ツリー・オブ・ライフ

8/13 TOHOシネマズ 木曽川 にて。

ツリーとは樹形図のことだろうか?自分という個は地球、いや宇宙創成からの脈々と受け継がれた命のリレーの一つのノードでしかない。俯瞰の立場から見ればそういうことだろう。しかし個の立場からの主観となれば、それは「奪われ、与えられる」立場となる。
…と思ったらどうやら"生命の樹 - Wikipedia"のことらしい。へー。

個人的には大変興味深い映画だが面白い映画ではない、といったところ。正直うつらうつらとしたところが何度かあった。興味を持続させるほど惹きつけるものが自分には感じられなかった。鑑賞前に「2001年宇宙の旅っぽい…」という文言をネット上でほんのチラッと見たので冒頭の宇宙創成から生命誕生云々のあたりは特に面食らうことはなかった。しかし恐竜のCGで愕然。とても安っぽいのだ。水辺を走るのに水しぶきさえ飛ばない。映像は一見綺麗だけど写実的であるはずのCGがいかにも稚拙。うーーん。

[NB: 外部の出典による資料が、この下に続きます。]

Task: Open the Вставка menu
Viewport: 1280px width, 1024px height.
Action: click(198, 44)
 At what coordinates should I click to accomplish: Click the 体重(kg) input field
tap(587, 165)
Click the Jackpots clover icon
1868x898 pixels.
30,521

表現物を提示するときに評価を得やすいのが「共感を得る」というやつだ。この映画の共感ポイントは「親子関係」のあり方だろう。その点から見るとわりと多くの人が「この気持わかるわ」という点を見いだせるのかもしれない。殆どの人が誰かの「子」であるのだから。親から言われたちょっとしたひとことをずっと覚えてたりするよね。そして自分自身が「親」である立場の人はこれまた一つ共感ポイントが加わり、そしてもう一つ。いずれ訪れる「死」はすべての人が共感し得る題材だ。切迫度の違いはあれどこれは紛れも無い事実。しかしこの映画にはアメリカ社会とキリスト教という要素の色がかなり濃い。それらが普遍的な何かを霞のように多い隠してしまっているかのように感じた。これは自分がこのあたりに疎いからだしそういう人は日本だと特に多いんじゃないかな?

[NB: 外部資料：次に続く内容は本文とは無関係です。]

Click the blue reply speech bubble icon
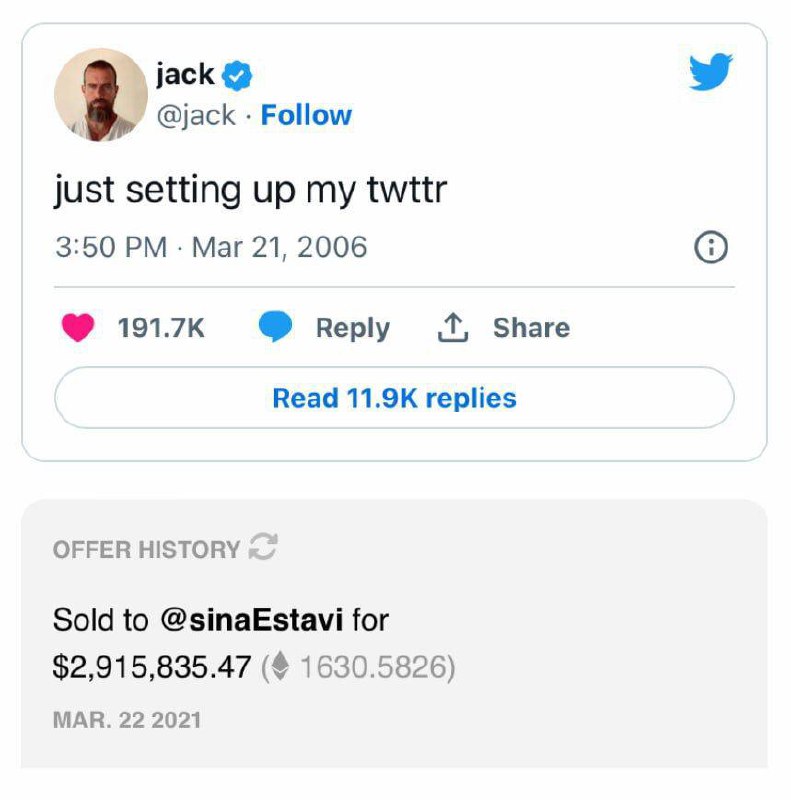 [275, 328]
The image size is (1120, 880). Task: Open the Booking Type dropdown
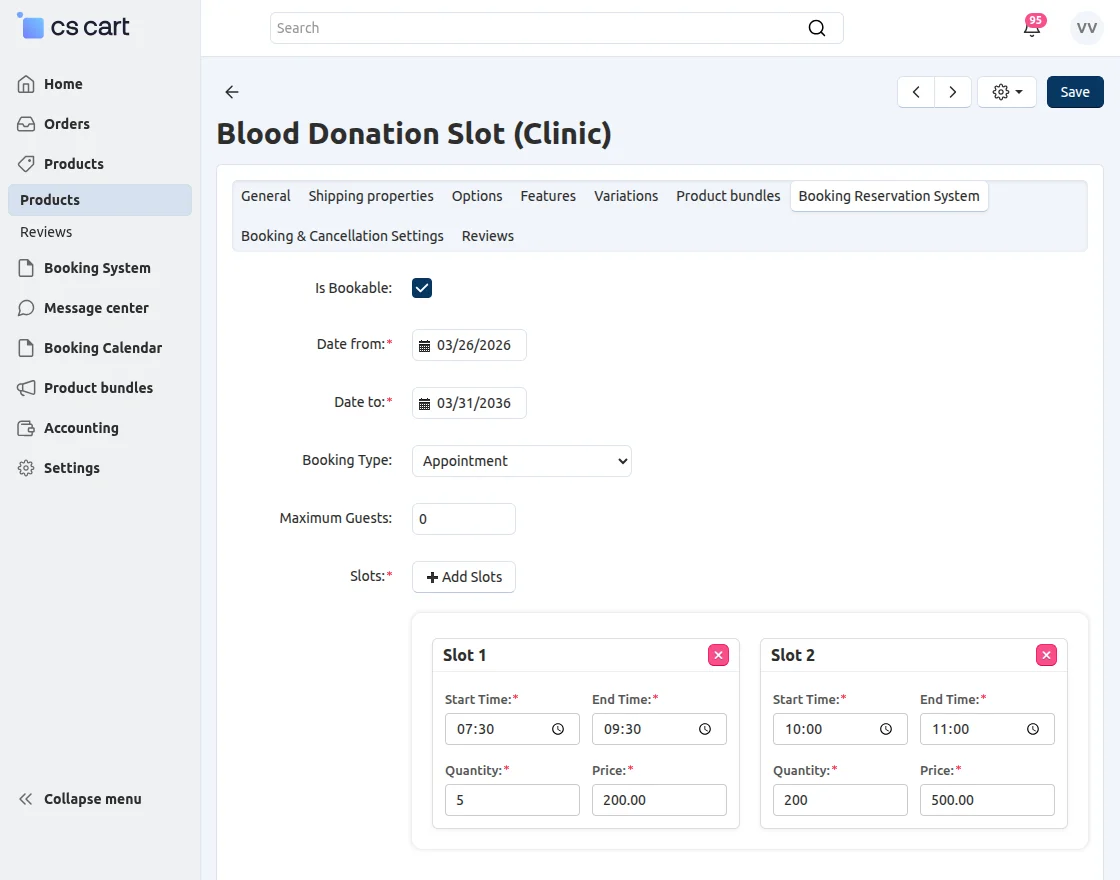point(521,461)
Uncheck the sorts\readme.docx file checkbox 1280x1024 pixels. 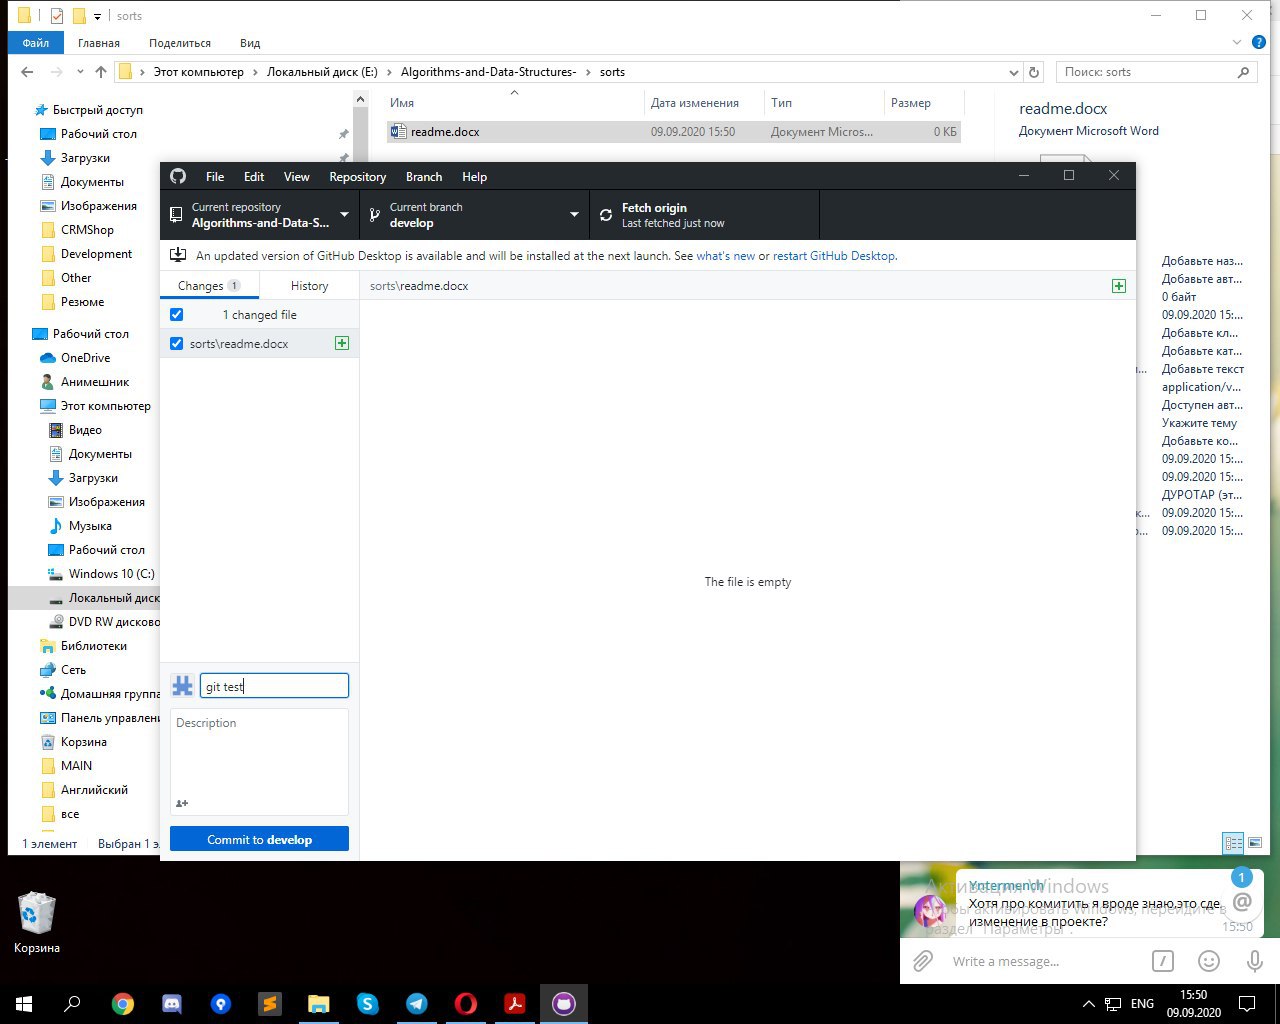tap(177, 343)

ジャック(ハンター・マクラケン)の思春期に差し掛かる頃の父親(ブラッド・ピット)との息の詰まるような距離感はとても好感が持てた。そして、母親役のジェシカ・チャステインのたおやかな佇まいは出色の出来だと思う。穏やかで愛に溢れ女性としても美しい彼女の存在は、緊張感漂う父子を柔らかな光で包むまるで絹布のようだった。映画を通して光の見せ方はとても印象的で、これはテレンス・マリック監督の特徴だそうだ、とあとから知った。

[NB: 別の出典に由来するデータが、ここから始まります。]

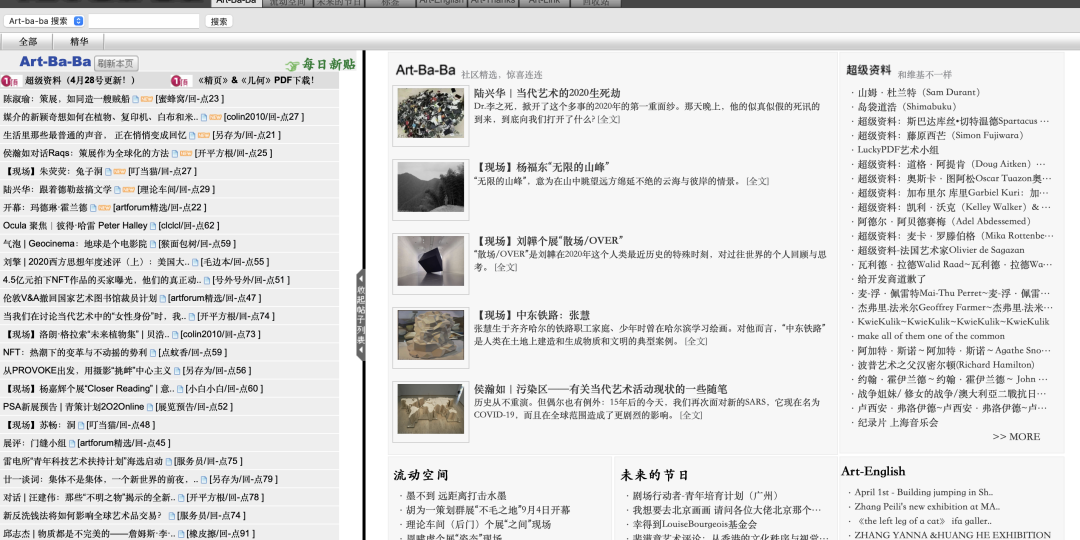Click the red pin icon before 《精页》PDF下载

point(180,81)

ジャックの誕生から成長を綴るあたりでもせいぜい中学生になるくらい?までで終わっていて大河ドラマ的スケール感はない。なにかすべてが中途半端。意図的に削っているのなら(噂ではディレクターズカットは8時間あるとかないとか)、もう少し説明を上手にしてもらわないと都合上削ったという感がしてしまうなぁ。
遅れてくる人あり、早々と席を立つ人あり、半ば過ぎで席を立つ人も。つまるところ最大公約数的な映画でないのはあきらか。観る人を選ぶ映画なのは間違いない。今回映画見たあとにみんなの感想知りたくて初めて2chの映画板を見に行った(賛否両論喧々諤々という感じww)。そんな気になったのは稀だし「他の人はどう捉えたんだろう?」と気になる度合いが高いのは確か。二度目を見るならいろいろお勉強してから見たいと思います☆



The Tree Of Life (Original Motion Picture Soundtrack)
Tree of Life
Lakeshore Records (2011-05-23)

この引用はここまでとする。